Insights from the experts
Robin Hancock, Director of Restaurant Development at Wright Brothers, which he founded more than 20 years ago with his brother-in-law as a wholesale oyster import business, spoke about the company’s development into the wider shellfish and seafood trade, expansion into the restaurant and direct selling arena, the move into and out of oyster farming, and the introduction of a still-thriving home delivery service during Covid.  

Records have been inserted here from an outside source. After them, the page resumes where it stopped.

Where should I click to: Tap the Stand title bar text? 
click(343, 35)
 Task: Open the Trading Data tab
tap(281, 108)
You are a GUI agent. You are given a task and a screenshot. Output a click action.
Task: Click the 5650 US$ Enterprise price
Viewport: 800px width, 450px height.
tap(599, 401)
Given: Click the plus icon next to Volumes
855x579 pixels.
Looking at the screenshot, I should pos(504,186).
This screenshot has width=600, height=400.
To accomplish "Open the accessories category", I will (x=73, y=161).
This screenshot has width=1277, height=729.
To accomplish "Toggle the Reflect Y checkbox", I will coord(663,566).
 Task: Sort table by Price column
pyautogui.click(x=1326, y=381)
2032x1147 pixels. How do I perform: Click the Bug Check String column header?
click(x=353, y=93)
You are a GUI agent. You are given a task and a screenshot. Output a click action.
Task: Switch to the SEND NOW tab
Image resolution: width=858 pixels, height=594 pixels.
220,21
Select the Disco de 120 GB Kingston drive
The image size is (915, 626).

A much-anticipated cookery lesson and hands-on oyster opening session sorted out the men from the boys, but everyone eventually gained the knack of pushing a knife into the shell at the correct place and twisting with just the right amount of pressure to release the meat – without injury!


The assistance and patience of Bobby Groves, an oyster sommelier who runs an oyster bar at the Chiltern Firehouse, was invaluable at this point, and he happily chatted about his book Oyster Isles, which documented a pilgrimage around the UK visiting as many oyster farms as he could manage.


The journalists were interested to learn how every location imparts a distinct merroir to the oysters, depending on local environmental conditions, and were keen to experience the different tastes of the oysters they opened.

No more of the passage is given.